### GIVEN EXERCISE 1
Reproduce the passage of the email about setting up a Tor private relay from "Problems Continue while" up to and including "are in China.".
### GIVEN EXERCISE 2
Finish out the next part of the email about setting up a Tor private relay, picking up after its final line.

### DOCUMENT SECTION
------------------------------------------------------------

Problems Continue while trying to set up a TOR Private Relay

Jim Julian j.a.julian at gmail.com
Tue Jul 6 16:09:47 UTC 2010


*Roger

Thanks, you're always very helpful!  I'm on the road for a couple of days
but I'll try the IP fixes when I get home later this week, first trying it
with a blank and if that doesn't work I'll try entering the external IP
manually.  FYI, I did uncheck the "automatically distribute my bridge
address" as the people I'm supporting are in China.

Thanks again
Jim
*
On Tue, Jul 6, 2010 at 08:40, Roger Dingledine <arma at mit.edu> wrote:

> On Mon, Jul 05, 2010 at 01:04:38PM -0700, Jim Julian wrote:
> > Jul 05 12:01:48.158 [Notice] Tor has successfully opened a circuit. Looks
> > like client functionality is working.
> > Jul 05 12:01:48.159 [Notice] Bootstrapped 100%: Done.

------------------------------------------------------------

### MATERIAL SHOWN
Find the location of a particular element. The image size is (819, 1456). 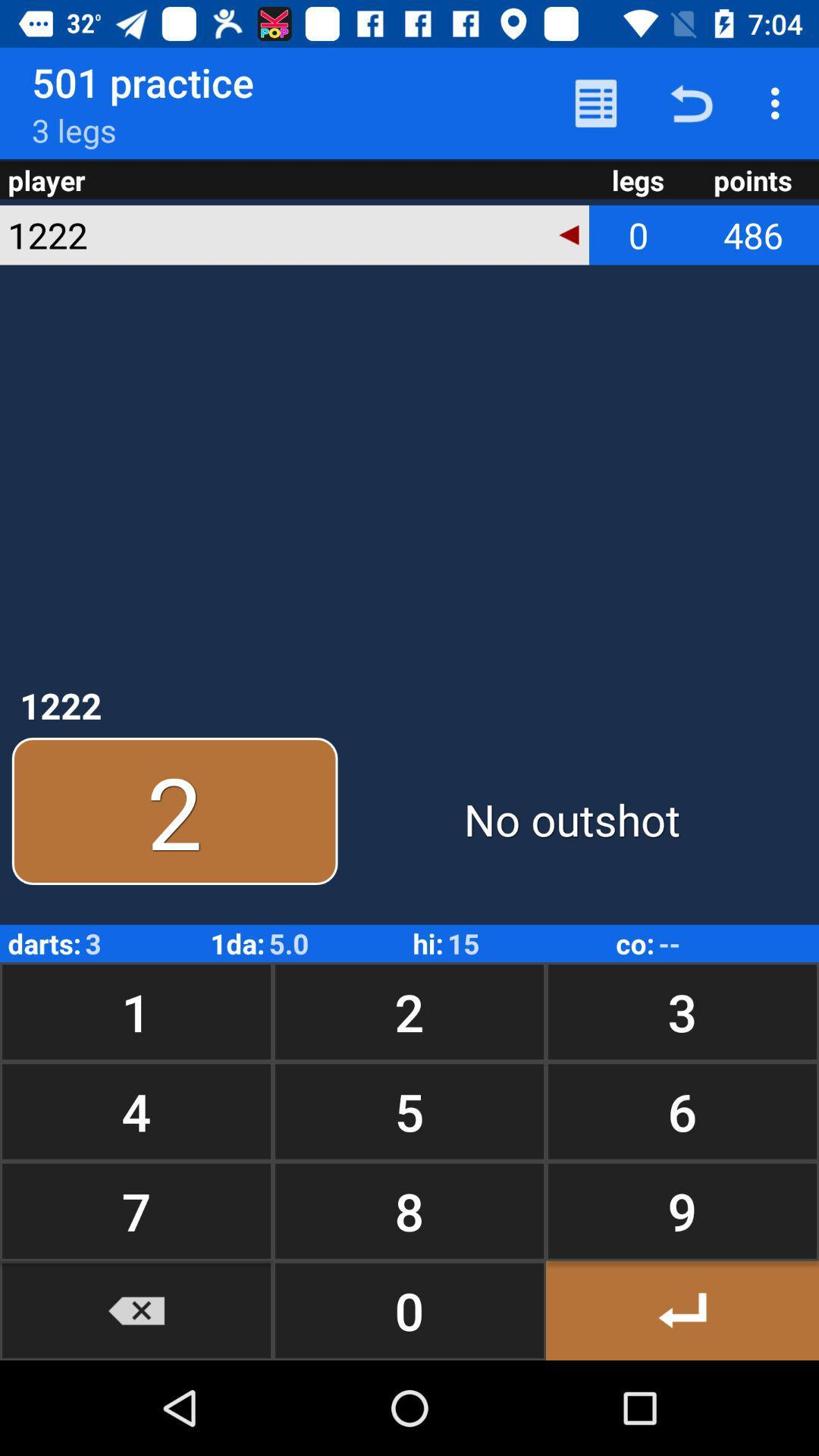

------------------------------------------------------------

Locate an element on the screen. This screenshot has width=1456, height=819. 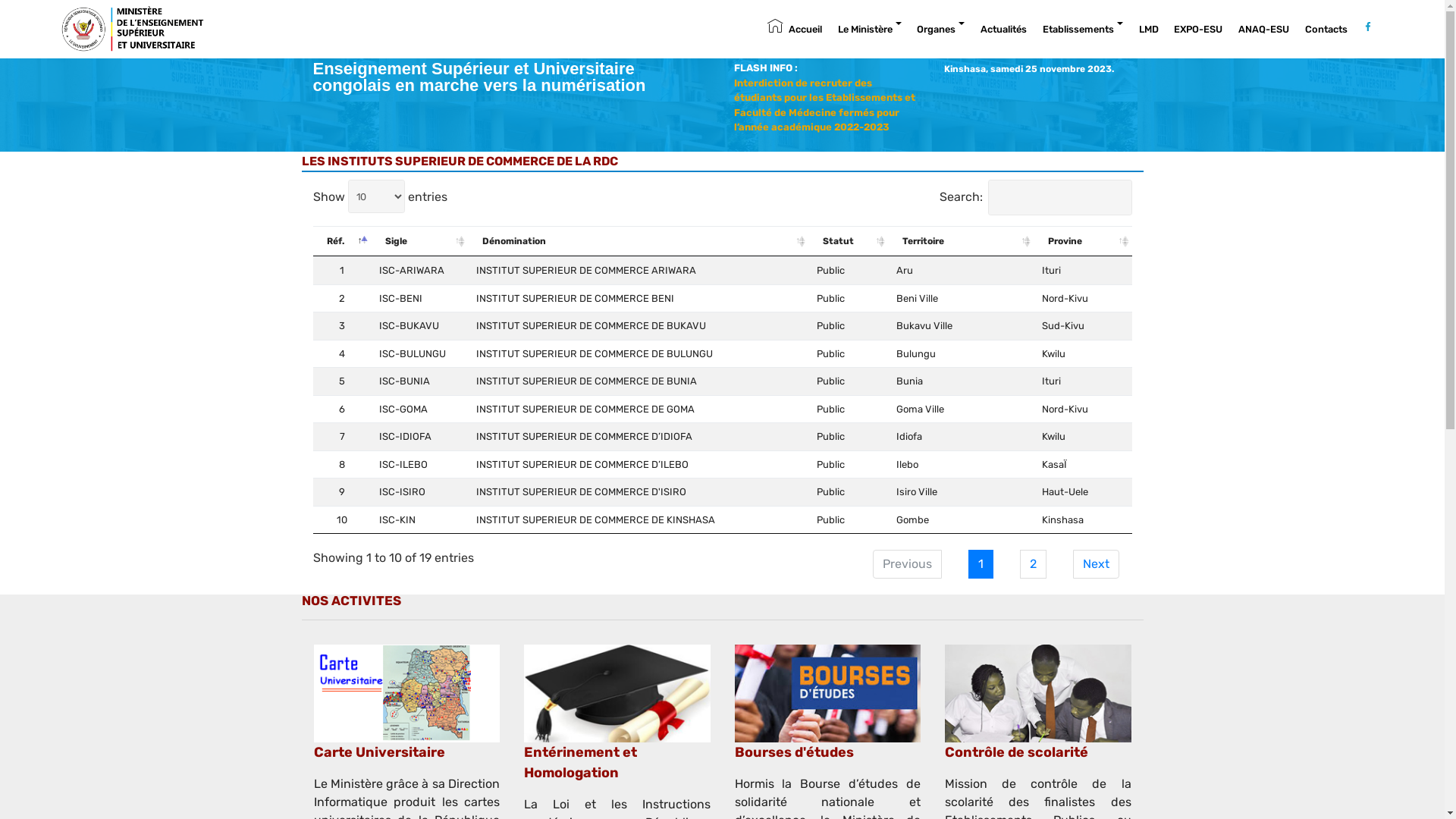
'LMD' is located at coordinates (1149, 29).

------------------------------------------------------------

### RESPONSE 1
Problems Continue while trying to set up a TOR Private Relay

Jim Julian j.a.julian at gmail.com
Tue Jul 6 16:09:47 UTC 2010


*Roger

Thanks, you're always very helpful!  I'm on the road for a couple of days
but I'll try the IP fixes when I get home later this week, first trying it
with a blank and if that doesn't work I'll try entering the external IP
manually.  FYI, I did uncheck the "automatically distribute my bridge
address" as the people I'm supporting are in China.

### RESPONSE 2
> > Jul 05 12:01:48.174 [Notice] Now checking whether ORPort 10.0.1.3:9001and
> > DirPort 10.0.1.3:9030 are reachable... (this may take up to 20 minutes
> --
> > look for log messages indicating success)
>
> This line means that Tor guessed your external IP address as 10.0.1.3.
> That's not your external IP address -- if somebody else on the Internet
> tries to go to that IP address, they won't make it to you.
>
> You can read about RFC 1918 at
> https://secure.wikimedia.org/wikipedia/en/wiki/Private_network
>
> So the question is: what made Tor guess 10.0.1.3? My first thought is
> that you typed that into the Address line in Vidalia. You should try
> leaving that line blank. Then Tor will be willing to make better guesses
> (by asking the other Tor relays that it connects to what address it's
> connecting from).
>
> > Jul 05 12:01:48.175 [Notice] No Tor server allows exit to
> [scrubbed]:9030.
> > Rejecting.
> > Jul 05 12:01:48.175 [Warning] Making tunnel to dirserver failed.
>
> Ah ha. This one stymied me for a bit, but I have an answer here too.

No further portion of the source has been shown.